YOUR TASK — Determine how many lines below contain the word "page", then write that number by itself.

AVAILABLE RECORDS —
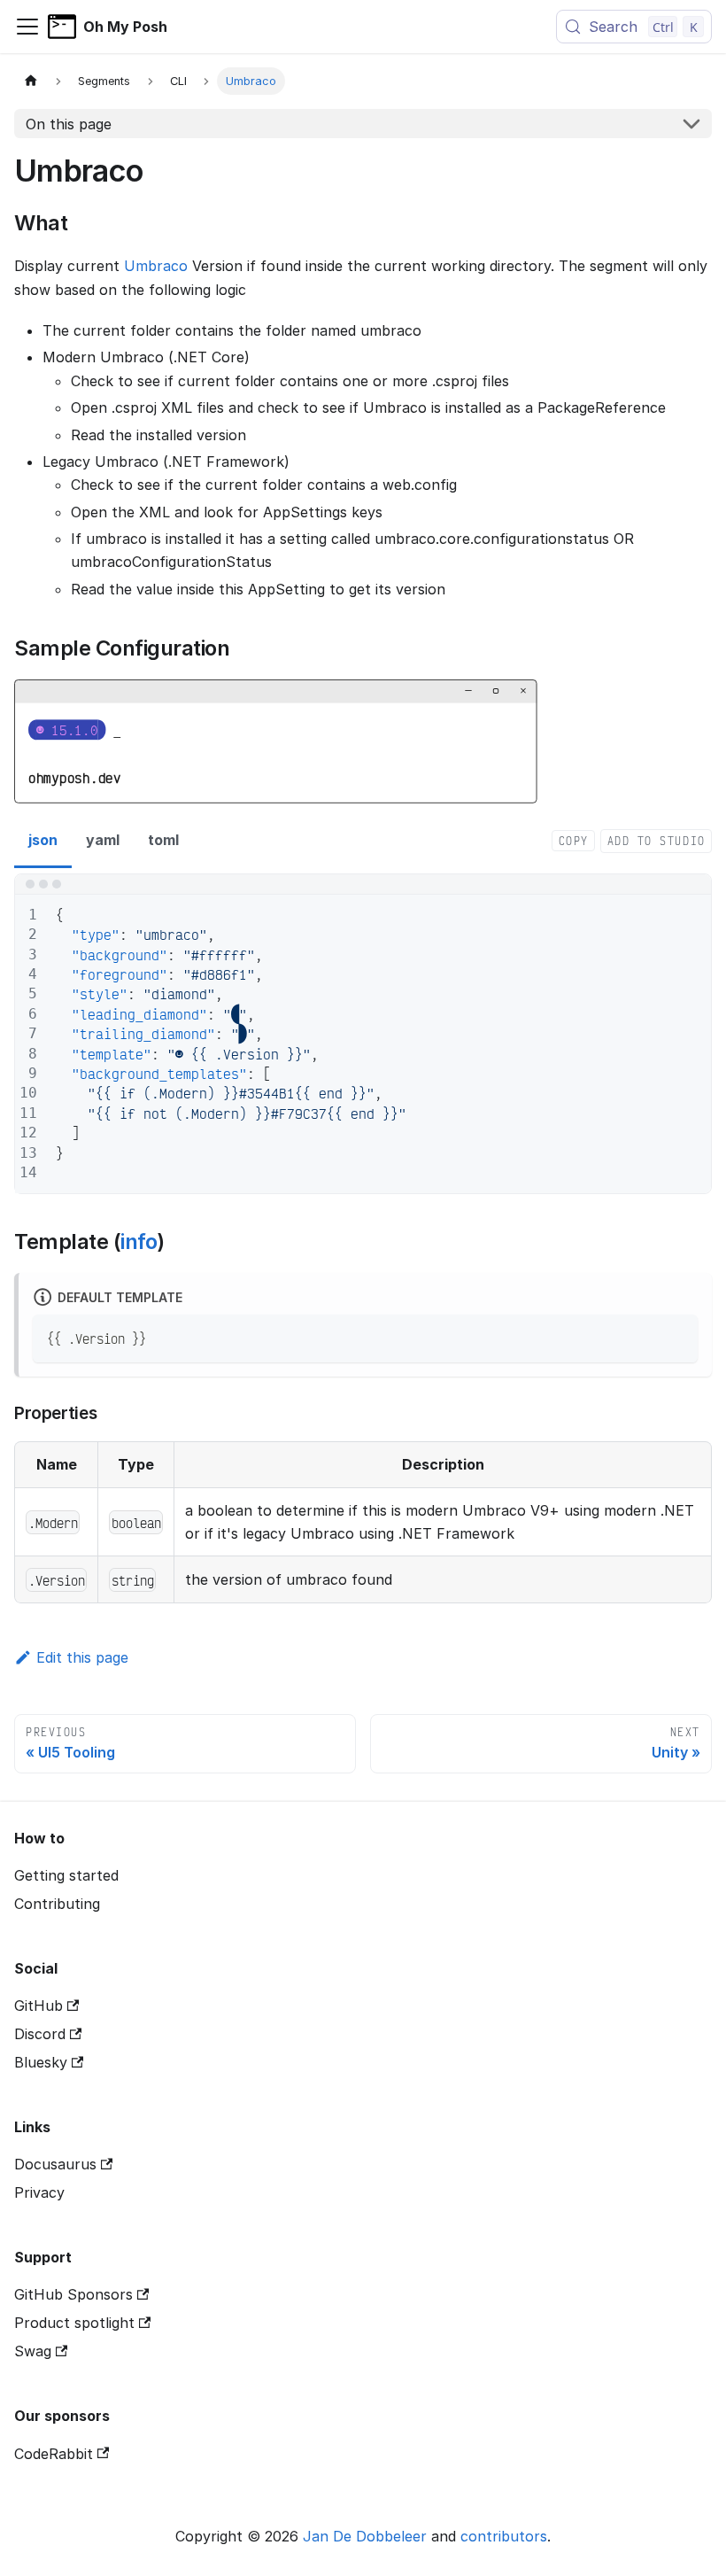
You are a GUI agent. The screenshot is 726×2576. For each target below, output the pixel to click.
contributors (503, 2536)
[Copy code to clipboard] (676, 1336)
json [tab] (43, 840)
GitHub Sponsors (73, 2294)
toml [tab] (163, 840)
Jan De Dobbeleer (365, 2536)
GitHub (38, 2005)
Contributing (57, 1904)
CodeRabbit (53, 2454)
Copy (574, 841)
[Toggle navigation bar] (27, 26)
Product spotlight (74, 2323)
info (138, 1241)
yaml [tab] (103, 840)
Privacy (39, 2192)
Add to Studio (656, 841)
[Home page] (31, 81)
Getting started (66, 1875)
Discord (40, 2034)
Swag (32, 2351)
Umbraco (156, 266)
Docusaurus (55, 2164)
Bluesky (40, 2062)
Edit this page (82, 1657)
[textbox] (375, 1044)
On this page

OUTPUT — 3